M.le Premier Ministre Jean-Pierre Raffarin,
Mesdames, Messieurs, chers amis,
J’ai le grand plaisir de me retrouver ici avec vous. Je sais que vous êtes tous préoccupés par les tarifs douaniers américains et leurs conséquences pour nos deux pays, l'Europe et le monde entier. Et voilà ce que j’en pense.
Premièrement, c’est quoi les «droits de douane réciproques américains » ?
Inutile de chercher à expliquer par la logique économique, car ça n’a pas de sens. Certains parlent de « tactique de fou » dans les négociations. D'autres y voient un test de soumission par la coercition. À mes yeux, c'est un mélange d'égoïsme et d'hégémonie, l’intention de pillage d'une superpuissance. Les États-Unis sont bâtisseurs du système économique et en ont tiré les plus gros bénéfices. Mais ils veulent maintenant tout rafler, les bénéfices industriels, commerciaux et monétaires. Ils veulent remplacer la coopération par la domination. En un mot, la vassalisation du monde.
Deuxièmement, ces «droits de douanes» peuvent-ils réussir ?
Bien sûr que non. Les problèmes des Etats-Unis sont les conséquences de la gestion du pays. Mais ils prescrivent des ordonnances qui font souffrir le monde entier. Leurs mesures vont à l’encontre des lois économiques, et bien sûre insoutenables. La pratique du bullying est contre la volonté du monde entier et le courant de l’Histoire. Personne ne peut ramener le monde aux XVIIIe-XIXe siècles. La loi Smoot-Hawley des années 1930, qui taxait massivement les importations étrangères, a fini dans la poubelle. Et ce que fait Washington aujourd’hui est condamné au même sort.
Troisièmement, quelles sont les conséquences ?
La guerre commerciale est un coup dur à l'ordre économique mondial. Personne n'en sortira gagnant. Les pays vulnérables sont encore plus exposés. Les tensions sociales et politiques montent, de même que les risques de conflits locaux. Les États-Unis en font également les frais. Selon le FMI, à cause des tarifs américains, la croissance mondiale pourrait tomber à 2,8% en 2025, un demi point de moins par rapport à la prévision du janvier dernier; et la croissance des États-Unis chuterait à 1,8% (0,9 point de moins), puis à 1,7% en 2026.

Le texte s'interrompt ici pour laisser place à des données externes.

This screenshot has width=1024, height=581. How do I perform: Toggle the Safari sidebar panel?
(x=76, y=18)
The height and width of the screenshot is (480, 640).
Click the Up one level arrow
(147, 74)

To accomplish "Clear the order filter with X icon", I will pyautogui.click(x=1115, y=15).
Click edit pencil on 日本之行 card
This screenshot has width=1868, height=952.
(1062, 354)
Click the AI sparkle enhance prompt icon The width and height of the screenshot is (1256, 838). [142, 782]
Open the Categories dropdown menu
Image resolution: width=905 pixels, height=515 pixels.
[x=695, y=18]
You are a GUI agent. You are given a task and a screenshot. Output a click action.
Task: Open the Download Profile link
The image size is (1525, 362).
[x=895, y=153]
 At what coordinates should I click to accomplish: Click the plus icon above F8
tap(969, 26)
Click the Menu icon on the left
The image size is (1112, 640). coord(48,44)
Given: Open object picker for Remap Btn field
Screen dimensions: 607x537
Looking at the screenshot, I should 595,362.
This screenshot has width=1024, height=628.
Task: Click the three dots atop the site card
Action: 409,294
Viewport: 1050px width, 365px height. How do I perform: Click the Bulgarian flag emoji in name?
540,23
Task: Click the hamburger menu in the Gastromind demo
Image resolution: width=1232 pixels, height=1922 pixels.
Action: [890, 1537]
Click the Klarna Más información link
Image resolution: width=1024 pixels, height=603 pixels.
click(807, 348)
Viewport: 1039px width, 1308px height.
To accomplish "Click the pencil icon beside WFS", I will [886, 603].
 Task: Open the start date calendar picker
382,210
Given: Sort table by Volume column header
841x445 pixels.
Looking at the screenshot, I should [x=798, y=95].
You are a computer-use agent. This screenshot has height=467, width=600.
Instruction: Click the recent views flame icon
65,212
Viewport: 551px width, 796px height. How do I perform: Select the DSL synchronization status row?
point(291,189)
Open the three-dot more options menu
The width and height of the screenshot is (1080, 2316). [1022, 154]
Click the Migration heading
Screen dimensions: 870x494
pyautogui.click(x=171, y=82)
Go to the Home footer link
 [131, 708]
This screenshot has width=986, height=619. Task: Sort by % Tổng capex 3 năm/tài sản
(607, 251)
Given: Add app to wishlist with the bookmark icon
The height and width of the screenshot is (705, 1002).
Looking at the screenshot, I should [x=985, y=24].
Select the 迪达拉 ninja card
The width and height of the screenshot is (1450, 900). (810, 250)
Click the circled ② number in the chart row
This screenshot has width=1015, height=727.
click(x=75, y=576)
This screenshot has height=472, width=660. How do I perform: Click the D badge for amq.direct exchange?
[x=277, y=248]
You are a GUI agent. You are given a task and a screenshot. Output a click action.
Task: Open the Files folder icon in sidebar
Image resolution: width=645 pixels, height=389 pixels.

C’est pourquoi la Chine a réagi fermement. Nous refusons les pratiques hégémoniques et défendons nos intérêts légitimes et le fruit du travail des Chinois. En nous défendant, nous défendons les règles commerciales internationales et la justice. Le commerce international est un système complexe, et les frictions sont inévitables. L’essentiel, c’est de les régler sur la base de l'égalité, du respect et des bénéfices mutuels, et non recourir à la pression, à la menace ou au chantage.
Mesdames, Messieurs, chers amis,
Les abus tarifaires américains constituent un défi commun. A travers des échanges avec les Français de tous les milieux, à Paris comme en province, j'ai le sentiment que tout le monde est unanime à préserver le multilatéralisme. La Chine et l'Europe représentent ensemble plus d'un tiers de l'économie mondiale. Leur coopération bilatérale et avec la plupart des pays du monde est garantie de l’avenir du multilatéralisme et du système commercial mondial. Ensemble, la Chine et l'Europe peuvent continuer à construire un monde multipolaire équitable et ordonné, et promouvoir une globalisation économique inclusive et bénéfique pour tous.
Certains sont soucieux d’un détournement des flux commerciaux chinois. Je vous donne un exemple rassurant. Depuis 2017, les exportations chinoises vers les États-Unis sont passées de 19,2% à 14,6% du total de l’exportation chinoise, tandis que celles vers l'Europe restent stables autour de 14%. La baisse des exportations vers les États-Unis n’a pas conduit à une flambée de l’exportation vers l’Europe, et cela dû à la diversification des destinations d’exportations. Ne vaut-t-il pas mieux de voir les opportunités offertes par le méga-marché chinois de 1,4 milliard d’habitants ?
Et j’aimerais aussi vous écouter sur ces sujets d’intérêt commun. Merci.